## What to do
Set the data down again, exactly as it appears below.

Top of Data in this exercise

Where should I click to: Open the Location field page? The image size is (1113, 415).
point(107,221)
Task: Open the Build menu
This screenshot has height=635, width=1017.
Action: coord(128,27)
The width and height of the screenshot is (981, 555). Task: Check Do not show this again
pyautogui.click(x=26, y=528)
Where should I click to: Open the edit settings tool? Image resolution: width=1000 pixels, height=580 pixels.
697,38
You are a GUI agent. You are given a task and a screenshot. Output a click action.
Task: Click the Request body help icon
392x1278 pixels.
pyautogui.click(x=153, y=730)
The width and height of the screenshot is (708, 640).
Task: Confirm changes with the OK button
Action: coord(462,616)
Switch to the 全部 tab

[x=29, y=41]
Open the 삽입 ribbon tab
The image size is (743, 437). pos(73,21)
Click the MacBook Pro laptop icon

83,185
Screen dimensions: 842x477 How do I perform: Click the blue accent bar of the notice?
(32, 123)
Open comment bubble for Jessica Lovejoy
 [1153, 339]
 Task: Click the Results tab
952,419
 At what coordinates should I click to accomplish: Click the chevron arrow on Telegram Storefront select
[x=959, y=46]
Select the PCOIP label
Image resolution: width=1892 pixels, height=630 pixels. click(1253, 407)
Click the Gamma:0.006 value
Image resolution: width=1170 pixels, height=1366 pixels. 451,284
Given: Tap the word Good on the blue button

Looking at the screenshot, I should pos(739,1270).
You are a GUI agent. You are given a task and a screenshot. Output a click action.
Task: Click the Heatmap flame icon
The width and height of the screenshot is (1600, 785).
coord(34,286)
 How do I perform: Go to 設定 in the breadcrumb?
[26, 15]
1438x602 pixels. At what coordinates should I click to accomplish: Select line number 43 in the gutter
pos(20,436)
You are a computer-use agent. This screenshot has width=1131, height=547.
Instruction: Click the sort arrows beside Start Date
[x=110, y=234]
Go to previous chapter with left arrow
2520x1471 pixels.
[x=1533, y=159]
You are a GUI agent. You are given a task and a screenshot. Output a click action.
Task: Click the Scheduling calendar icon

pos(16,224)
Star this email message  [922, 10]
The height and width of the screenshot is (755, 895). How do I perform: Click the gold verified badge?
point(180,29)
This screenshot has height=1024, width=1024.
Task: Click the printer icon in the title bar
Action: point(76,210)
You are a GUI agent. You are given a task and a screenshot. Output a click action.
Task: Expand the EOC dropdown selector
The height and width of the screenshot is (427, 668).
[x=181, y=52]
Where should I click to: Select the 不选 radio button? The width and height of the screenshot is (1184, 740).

Bottom of Data in this exercise

## Response to this exercise
Where should I click to: Open the Location field page? The image size is (1113, 415).
point(107,221)
Task: Open the Build menu
This screenshot has height=635, width=1017.
Action: coord(128,27)
The width and height of the screenshot is (981, 555). Task: Check Do not show this again
pyautogui.click(x=26, y=528)
Where should I click to: Open the edit settings tool? Image resolution: width=1000 pixels, height=580 pixels.
697,38
You are a GUI agent. You are given a task and a screenshot. Output a click action.
Task: Click the Request body help icon
392x1278 pixels.
pyautogui.click(x=153, y=730)
The width and height of the screenshot is (708, 640).
Task: Confirm changes with the OK button
Action: coord(462,616)
Switch to the 全部 tab

[x=29, y=41]
Open the 삽입 ribbon tab
The image size is (743, 437). pos(73,21)
Click the MacBook Pro laptop icon

83,185
Screen dimensions: 842x477 How do I perform: Click the blue accent bar of the notice?
(32, 123)
Open comment bubble for Jessica Lovejoy
 [1153, 339]
 Task: Click the Results tab
952,419
 At what coordinates should I click to accomplish: Click the chevron arrow on Telegram Storefront select
[x=959, y=46]
Select the PCOIP label
Image resolution: width=1892 pixels, height=630 pixels. click(1253, 407)
Click the Gamma:0.006 value
Image resolution: width=1170 pixels, height=1366 pixels. 451,284
Given: Tap the word Good on the blue button

Looking at the screenshot, I should pos(739,1270).
You are a GUI agent. You are given a task and a screenshot. Output a click action.
Task: Click the Heatmap flame icon
The width and height of the screenshot is (1600, 785).
coord(34,286)
 How do I perform: Go to 設定 in the breadcrumb?
[26, 15]
1438x602 pixels. At what coordinates should I click to accomplish: Select line number 43 in the gutter
pos(20,436)
You are a computer-use agent. This screenshot has width=1131, height=547.
Instruction: Click the sort arrows beside Start Date
[x=110, y=234]
Go to previous chapter with left arrow
2520x1471 pixels.
[x=1533, y=159]
You are a GUI agent. You are given a task and a screenshot. Output a click action.
Task: Click the Scheduling calendar icon

pos(16,224)
Star this email message  [922, 10]
The height and width of the screenshot is (755, 895). How do I perform: Click the gold verified badge?
point(180,29)
This screenshot has height=1024, width=1024.
Task: Click the printer icon in the title bar
Action: point(76,210)
You are a GUI agent. You are given a task and a screenshot. Output a click action.
Task: Expand the EOC dropdown selector
The height and width of the screenshot is (427, 668).
[x=181, y=52]
Where should I click to: Select the 不选 radio button? The width and height of the screenshot is (1184, 740).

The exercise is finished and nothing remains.